GAZA CITY (AFP) -- Hamas and residents of Gaza fear Egypt's destruction of tunnels used to smuggle goods across the border is part of a plan to tighten a blockade of the Strip.
"The Egyptian army has destroyed 95 percent of the tunnels with the aim of setting up a security buffer zone," Sobhi Ridwan, head of the Palestinian municipality in the border town of Rafah, told AFP.
Hamas spokesman Fawzi Barhum echoed the concern.
"We have big fears of a buffer zone being set up and the tunnels all being shut down," Barhum said.
Egypt's army has destroyed many of the tunnels on the Egyptian side of Rafah which are used to smuggle goods, including building material and fuel, into the blockaded territory.

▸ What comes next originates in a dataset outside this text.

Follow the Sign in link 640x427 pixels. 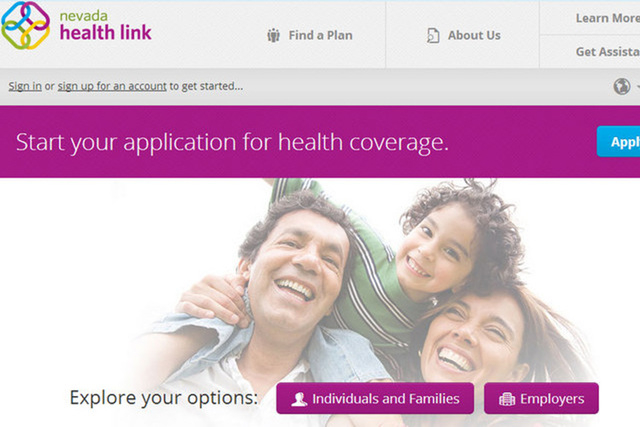tap(25, 86)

Egypt says it is part of a crackdown against Islamist militants in the Sinai Peninsula who have links to extremists in Gaza.
Egypt's ambassador to the West Bank-based Palestinian Authority, Yasser Othman, told AFP the measures are aimed at tightening security on the border.
"The aim is not to worsen the situation inside Gaza."
Barhum disputed this, saying the moves had nothing to do with Egyptian security operations in Sinai but rather a way to intensify the blockade and "bring the Palestinian people to their knees".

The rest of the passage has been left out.